▶ **Information given**:
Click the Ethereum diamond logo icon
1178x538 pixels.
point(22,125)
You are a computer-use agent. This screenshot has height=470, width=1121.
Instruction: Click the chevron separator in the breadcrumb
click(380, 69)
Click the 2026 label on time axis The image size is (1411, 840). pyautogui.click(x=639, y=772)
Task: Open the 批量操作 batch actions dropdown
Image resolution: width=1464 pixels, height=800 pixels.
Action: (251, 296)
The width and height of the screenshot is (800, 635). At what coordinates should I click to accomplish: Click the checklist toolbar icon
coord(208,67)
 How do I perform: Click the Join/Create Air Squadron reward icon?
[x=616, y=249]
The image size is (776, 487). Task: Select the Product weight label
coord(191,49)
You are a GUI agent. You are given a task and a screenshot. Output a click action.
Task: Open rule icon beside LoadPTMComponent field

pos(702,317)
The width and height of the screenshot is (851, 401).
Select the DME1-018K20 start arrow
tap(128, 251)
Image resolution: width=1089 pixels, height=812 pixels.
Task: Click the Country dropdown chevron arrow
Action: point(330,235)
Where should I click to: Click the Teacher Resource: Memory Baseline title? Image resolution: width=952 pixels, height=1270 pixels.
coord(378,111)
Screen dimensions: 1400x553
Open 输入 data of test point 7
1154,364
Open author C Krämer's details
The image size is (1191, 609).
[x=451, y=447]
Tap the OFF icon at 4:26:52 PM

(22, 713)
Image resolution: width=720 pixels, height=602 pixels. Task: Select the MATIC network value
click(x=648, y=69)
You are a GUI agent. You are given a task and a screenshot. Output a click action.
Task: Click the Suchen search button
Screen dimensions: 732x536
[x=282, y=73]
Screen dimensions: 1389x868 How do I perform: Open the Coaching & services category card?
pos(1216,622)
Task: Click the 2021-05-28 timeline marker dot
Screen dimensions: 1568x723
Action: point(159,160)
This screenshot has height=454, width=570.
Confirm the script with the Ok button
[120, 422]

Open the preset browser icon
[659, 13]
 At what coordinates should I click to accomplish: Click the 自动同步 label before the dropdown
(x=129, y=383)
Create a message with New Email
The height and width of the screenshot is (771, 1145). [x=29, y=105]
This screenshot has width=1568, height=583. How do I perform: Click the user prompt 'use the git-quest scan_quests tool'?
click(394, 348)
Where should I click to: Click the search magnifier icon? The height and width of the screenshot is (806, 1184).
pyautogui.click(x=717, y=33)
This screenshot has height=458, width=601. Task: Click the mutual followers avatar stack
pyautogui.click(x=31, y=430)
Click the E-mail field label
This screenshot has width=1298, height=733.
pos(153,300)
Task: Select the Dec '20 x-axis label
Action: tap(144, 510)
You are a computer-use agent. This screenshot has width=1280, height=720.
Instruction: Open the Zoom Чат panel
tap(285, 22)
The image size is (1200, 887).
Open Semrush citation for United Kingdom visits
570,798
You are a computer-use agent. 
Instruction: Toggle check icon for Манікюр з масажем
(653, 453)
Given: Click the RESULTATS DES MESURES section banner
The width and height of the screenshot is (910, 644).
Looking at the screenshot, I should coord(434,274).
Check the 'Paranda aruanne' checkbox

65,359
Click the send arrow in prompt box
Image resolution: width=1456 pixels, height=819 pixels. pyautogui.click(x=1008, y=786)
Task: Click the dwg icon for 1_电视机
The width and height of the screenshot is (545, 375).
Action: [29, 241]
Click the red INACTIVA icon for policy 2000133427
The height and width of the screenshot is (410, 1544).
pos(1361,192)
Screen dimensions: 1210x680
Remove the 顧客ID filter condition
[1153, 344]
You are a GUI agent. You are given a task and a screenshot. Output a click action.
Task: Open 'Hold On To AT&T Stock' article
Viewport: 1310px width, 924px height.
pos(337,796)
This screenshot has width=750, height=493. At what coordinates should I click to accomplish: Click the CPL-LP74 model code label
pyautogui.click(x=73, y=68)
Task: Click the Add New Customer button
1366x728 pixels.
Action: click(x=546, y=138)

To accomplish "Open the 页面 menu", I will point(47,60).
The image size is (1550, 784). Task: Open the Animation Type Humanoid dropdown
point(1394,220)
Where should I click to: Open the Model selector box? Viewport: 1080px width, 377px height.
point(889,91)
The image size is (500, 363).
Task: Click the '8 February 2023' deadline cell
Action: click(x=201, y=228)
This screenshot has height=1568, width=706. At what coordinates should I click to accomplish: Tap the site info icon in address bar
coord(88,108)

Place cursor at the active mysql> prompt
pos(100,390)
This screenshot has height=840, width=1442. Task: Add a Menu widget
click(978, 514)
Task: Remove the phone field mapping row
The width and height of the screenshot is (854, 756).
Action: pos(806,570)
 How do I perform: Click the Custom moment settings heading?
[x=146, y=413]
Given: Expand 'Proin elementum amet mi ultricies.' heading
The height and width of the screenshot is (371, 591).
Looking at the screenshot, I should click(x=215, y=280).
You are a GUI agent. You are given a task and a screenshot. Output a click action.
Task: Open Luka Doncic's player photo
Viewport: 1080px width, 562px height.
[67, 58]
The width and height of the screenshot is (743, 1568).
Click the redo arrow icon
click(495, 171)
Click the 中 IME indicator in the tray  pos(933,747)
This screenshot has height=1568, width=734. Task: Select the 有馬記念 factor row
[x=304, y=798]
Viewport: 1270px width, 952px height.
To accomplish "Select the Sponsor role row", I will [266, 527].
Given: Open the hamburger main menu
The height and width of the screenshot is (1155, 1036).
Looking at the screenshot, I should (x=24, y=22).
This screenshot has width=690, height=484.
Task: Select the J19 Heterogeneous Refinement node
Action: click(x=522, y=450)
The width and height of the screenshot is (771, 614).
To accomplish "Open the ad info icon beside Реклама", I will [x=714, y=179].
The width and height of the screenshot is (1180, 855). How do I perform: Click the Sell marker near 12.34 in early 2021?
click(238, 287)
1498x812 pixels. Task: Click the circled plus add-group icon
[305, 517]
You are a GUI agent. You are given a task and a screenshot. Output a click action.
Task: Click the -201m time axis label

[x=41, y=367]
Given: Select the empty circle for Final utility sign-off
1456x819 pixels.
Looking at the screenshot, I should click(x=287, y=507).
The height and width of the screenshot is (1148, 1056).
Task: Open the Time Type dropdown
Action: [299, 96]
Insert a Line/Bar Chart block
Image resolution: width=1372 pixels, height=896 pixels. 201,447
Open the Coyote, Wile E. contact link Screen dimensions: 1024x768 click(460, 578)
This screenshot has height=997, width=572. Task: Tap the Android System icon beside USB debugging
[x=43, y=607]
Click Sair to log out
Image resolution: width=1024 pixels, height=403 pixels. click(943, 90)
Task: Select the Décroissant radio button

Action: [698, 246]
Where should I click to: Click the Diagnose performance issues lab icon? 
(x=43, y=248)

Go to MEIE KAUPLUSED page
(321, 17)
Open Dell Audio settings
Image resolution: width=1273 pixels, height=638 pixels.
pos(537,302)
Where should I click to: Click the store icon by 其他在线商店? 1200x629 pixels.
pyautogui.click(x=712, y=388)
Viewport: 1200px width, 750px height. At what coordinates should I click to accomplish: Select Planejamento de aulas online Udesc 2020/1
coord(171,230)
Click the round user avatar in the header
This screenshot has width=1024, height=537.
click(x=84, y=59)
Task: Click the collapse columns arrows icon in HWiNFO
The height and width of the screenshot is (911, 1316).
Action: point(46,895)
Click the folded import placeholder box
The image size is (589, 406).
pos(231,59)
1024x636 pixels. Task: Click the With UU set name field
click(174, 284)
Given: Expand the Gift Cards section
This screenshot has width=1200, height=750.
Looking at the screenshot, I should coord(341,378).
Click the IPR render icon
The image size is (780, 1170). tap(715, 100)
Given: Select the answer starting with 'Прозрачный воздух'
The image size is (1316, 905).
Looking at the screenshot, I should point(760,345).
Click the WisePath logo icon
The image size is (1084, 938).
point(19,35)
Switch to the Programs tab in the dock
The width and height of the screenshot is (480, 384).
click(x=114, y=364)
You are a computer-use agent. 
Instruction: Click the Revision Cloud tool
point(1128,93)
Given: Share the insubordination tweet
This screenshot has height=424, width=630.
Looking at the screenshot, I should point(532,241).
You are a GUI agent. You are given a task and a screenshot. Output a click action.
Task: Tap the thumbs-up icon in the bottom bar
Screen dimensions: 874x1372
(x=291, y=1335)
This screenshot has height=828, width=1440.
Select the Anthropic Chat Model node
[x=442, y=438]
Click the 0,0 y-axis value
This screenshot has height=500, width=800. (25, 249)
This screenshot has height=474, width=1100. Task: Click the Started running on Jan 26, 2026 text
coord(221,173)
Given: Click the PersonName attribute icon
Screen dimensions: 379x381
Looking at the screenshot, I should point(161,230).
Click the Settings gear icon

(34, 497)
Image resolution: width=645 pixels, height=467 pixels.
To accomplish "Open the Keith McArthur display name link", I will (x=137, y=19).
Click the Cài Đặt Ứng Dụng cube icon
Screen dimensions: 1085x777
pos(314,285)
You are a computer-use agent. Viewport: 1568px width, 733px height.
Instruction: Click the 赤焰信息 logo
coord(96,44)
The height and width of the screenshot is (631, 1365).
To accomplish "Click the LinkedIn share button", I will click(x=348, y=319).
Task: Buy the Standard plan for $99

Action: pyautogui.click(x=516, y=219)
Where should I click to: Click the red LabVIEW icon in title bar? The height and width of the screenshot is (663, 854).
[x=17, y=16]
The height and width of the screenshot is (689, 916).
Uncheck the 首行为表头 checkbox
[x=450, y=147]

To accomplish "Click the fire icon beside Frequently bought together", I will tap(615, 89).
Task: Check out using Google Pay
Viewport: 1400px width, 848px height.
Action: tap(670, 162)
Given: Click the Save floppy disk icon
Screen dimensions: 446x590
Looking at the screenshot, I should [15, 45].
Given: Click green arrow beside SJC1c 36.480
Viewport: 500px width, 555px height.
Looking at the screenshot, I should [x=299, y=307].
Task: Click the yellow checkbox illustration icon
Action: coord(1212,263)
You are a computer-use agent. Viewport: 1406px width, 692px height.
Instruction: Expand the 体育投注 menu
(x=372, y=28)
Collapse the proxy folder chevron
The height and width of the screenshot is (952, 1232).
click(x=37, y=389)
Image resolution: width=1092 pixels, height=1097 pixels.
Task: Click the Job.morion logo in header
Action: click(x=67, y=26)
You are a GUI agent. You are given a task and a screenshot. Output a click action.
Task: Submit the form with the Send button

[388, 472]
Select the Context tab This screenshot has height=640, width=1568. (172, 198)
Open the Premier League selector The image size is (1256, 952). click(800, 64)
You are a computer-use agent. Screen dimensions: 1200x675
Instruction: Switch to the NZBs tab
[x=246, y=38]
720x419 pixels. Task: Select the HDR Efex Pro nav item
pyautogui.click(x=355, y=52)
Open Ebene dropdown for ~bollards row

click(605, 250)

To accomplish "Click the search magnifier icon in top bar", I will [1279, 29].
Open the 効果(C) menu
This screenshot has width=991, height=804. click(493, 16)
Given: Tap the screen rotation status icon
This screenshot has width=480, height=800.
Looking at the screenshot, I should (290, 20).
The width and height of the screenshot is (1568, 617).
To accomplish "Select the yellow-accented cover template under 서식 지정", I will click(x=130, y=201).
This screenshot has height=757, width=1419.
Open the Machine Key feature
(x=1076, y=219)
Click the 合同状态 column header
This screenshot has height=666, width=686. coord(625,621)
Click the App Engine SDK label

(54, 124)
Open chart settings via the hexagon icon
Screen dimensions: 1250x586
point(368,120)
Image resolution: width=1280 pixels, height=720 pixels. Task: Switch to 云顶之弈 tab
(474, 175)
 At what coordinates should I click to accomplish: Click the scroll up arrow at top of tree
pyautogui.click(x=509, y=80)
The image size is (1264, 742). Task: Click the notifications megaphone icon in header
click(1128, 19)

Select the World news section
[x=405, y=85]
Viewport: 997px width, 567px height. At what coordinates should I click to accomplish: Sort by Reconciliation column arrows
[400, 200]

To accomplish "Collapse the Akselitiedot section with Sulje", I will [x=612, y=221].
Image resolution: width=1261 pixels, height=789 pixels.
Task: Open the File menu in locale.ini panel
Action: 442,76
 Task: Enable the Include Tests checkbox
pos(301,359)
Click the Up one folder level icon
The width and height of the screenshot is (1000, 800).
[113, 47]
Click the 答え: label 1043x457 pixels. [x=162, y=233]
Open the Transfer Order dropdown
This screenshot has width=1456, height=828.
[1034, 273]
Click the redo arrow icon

▶ **Task requirements**:
In the listing above, start at the line with "This screenshot has height=1568, width=734.", go on through the line with "The width and height of the screenshot is (771, 614).", and copy each of those lines exactly; leave out all the rest.

▶ **Expected answer**:
This screenshot has height=1568, width=734. Task: Select the 有馬記念 factor row
[x=304, y=798]
Viewport: 1270px width, 952px height.
To accomplish "Select the Sponsor role row", I will [266, 527].
Given: Open the hamburger main menu
The height and width of the screenshot is (1155, 1036).
Looking at the screenshot, I should (x=24, y=22).
This screenshot has width=690, height=484.
Task: Select the J19 Heterogeneous Refinement node
Action: click(x=522, y=450)
The width and height of the screenshot is (771, 614).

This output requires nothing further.